Além da questão do contrato de trabalho, a MP 927 permite a prorrogação de certidão negativa de débitos da Receita e da Procuradoria-Geral da Fazenda Nacional (PGFN) durante o período de duração do estado de calamidade pública.
O texto estabelece que “para enfrentamento dos efeitos econômicos decorrentes do estado de calamidade pública e para preservação do emprego e da renda, poderão ser adotadas pelos empregadores, dentre outras, as seguintes medidas:
I - o teletrabalho; II - a antecipação de férias individuais; III - a concessão de férias coletivas; IV - o aproveitamento e a antecipação de feriados; V - o banco de horas; VI - a suspensão de exigências administrativas em segurança e saúde no trabalho; VII - o direcionamento do trabalhador para qualificação; e VIII - o diferimento do recolhimento do Fundo de Garantia do Tempo de Serviço (FGTS)”.
Essas medidas foram anunciadas em entrevista coletiva na última quarta-feira.
A MP permite o prolongamento de jornada de trabalho no setor de saúde, por acordo entre empresas e funcionários, “mesmo para as atividades insalubres e para a jornada de doze horas de trabalho por trinta e seis horas de descanso”.
O texto divulgado não traz a anunciada possibilidade de redução de jornada em 50% com respectiva e proporcional redução do salário.

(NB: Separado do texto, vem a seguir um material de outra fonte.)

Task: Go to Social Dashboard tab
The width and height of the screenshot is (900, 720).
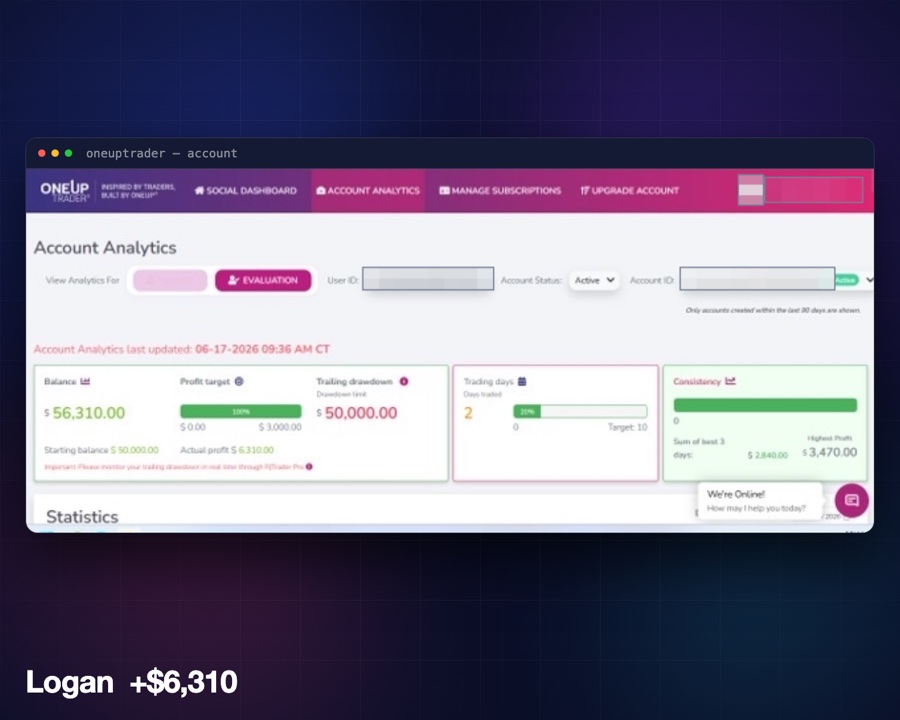Action: (246, 191)
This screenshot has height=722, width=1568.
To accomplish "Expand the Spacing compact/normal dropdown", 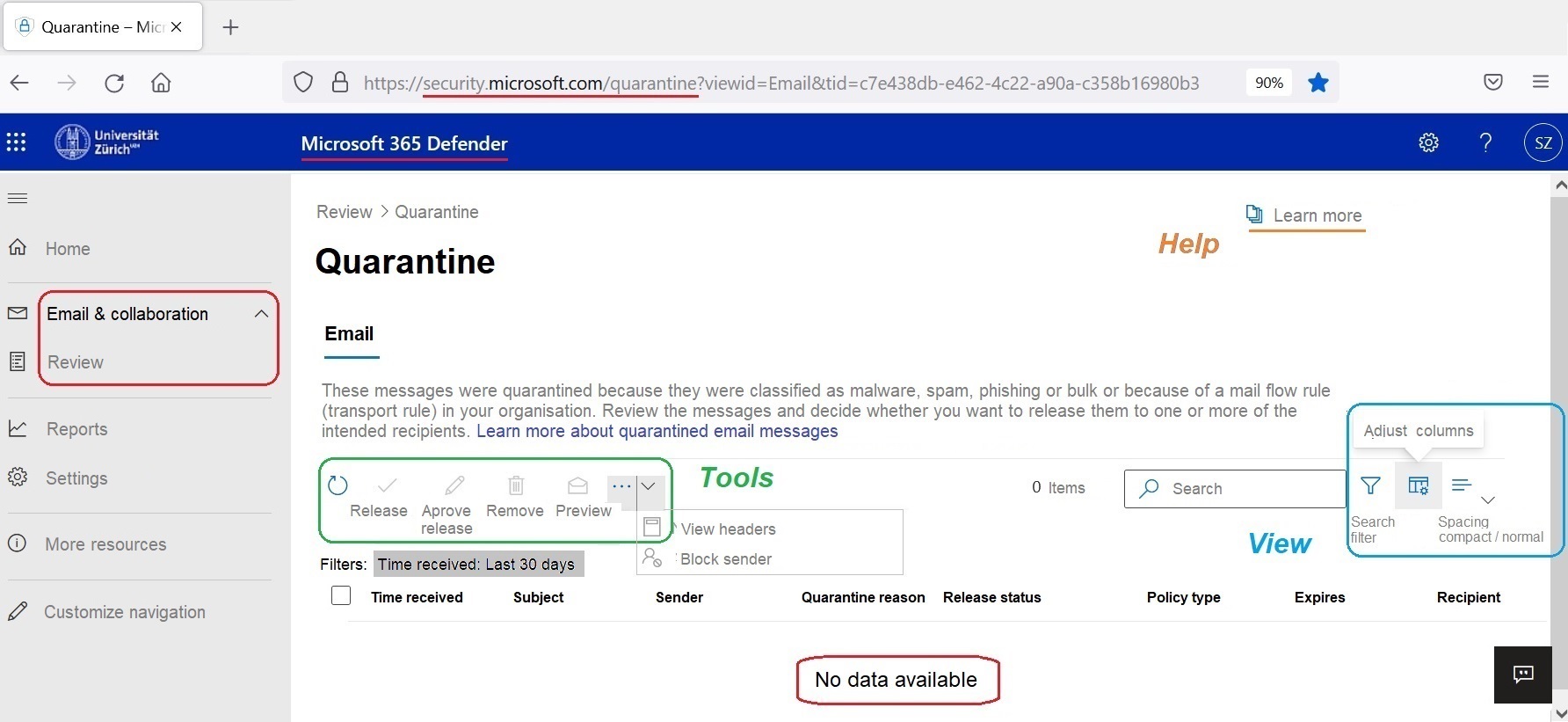I will coord(1488,500).
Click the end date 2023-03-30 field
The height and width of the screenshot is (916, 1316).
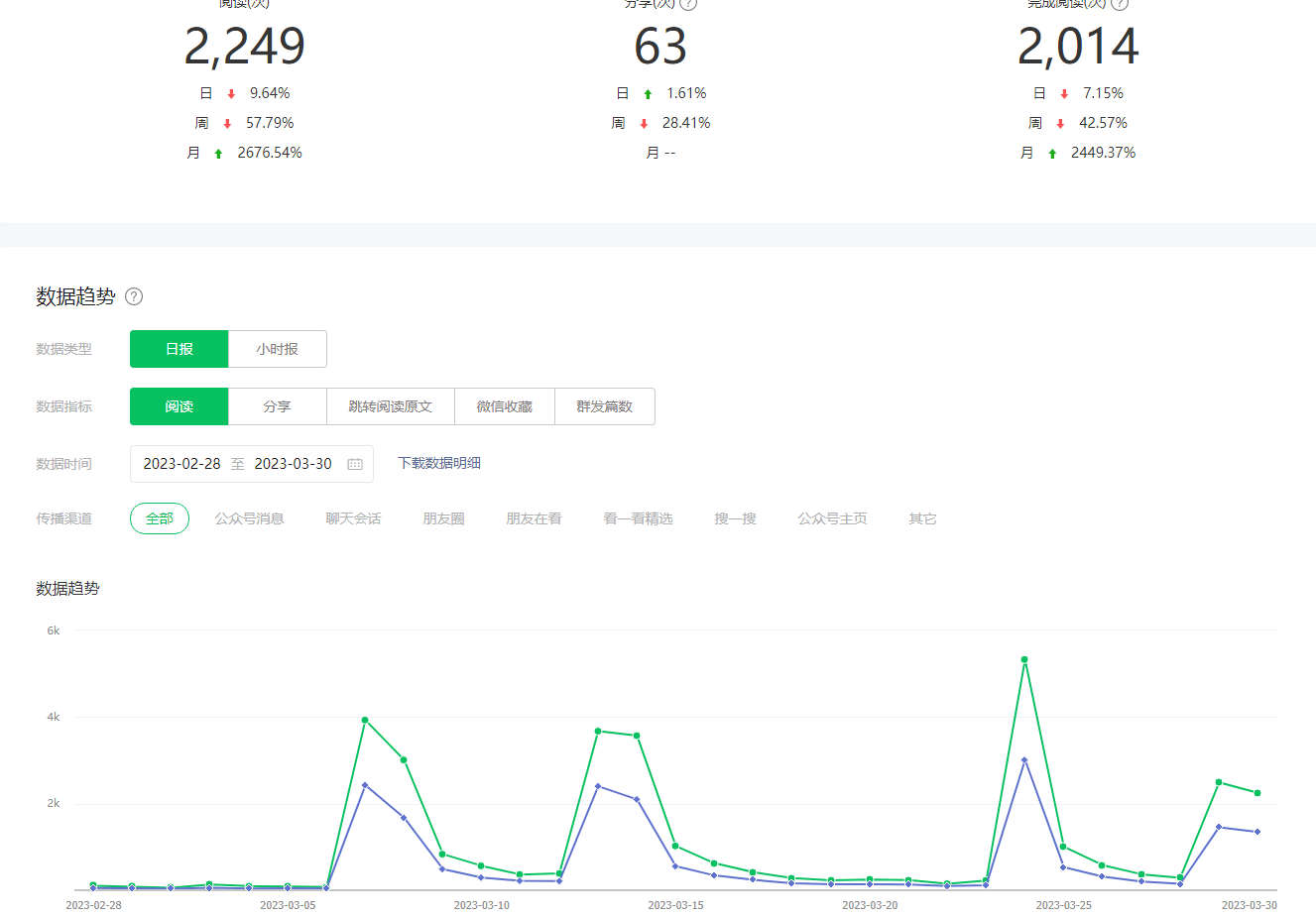click(293, 464)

Fica assim valendo a regra atual que permite a redução em 25%.
"Resguardar empregos"
Antes de anunciar a revogação, Bolsonaro havia usado o Twitter para afirmar que a medida provisória serve para garantir empregos.
“Esclarecemos que a referida MP, ao contrário do que espalham, resguarda ajuda possível para os empregados. Ao invés de serem demitidos, o governo entra com ajuda nos próximos 4 meses, até a volta normal das atividades do estabelecimento, sem que exista a demissão do empregado”, escreveu.
Na porta do Palácio do Alvorada, disse que a iniciativa "flexibiliza mais ainda" a Consolidação das Leis do Trabalho (CLT) e é uma maneira de preservar empregos, além de diminuir o prazo de aviso prévio e permitir que se entre em férias agora, "que é melhor do que ser demitido".
Ao ser indagado se a suspensão temporária dos contratos não poderia piorar a situação das pessoas em vulnerabilidade e se estuda liberar seguro-desemprego para elas, Bolsonaro respondeu que o benefício é automático e disse que "ninguém está demitindo ninguém". Minutos antes, no entanto, ele afirmou que "empregos estão sendo exterminados, em especial aqueles que vivem da informalidade", e que "não têm como sobreviver mais que três, quatro dias sem o seu sustento".
“O que eu reclamo é que tem algumas autoridades que estão ministrando remédio em excesso, que leva ao desemprego”, declarou, informando que terá nesta segunda-feira duas videoconferências, uma com governadores do Norte e outra do Nordeste, para acatar sugestões deles.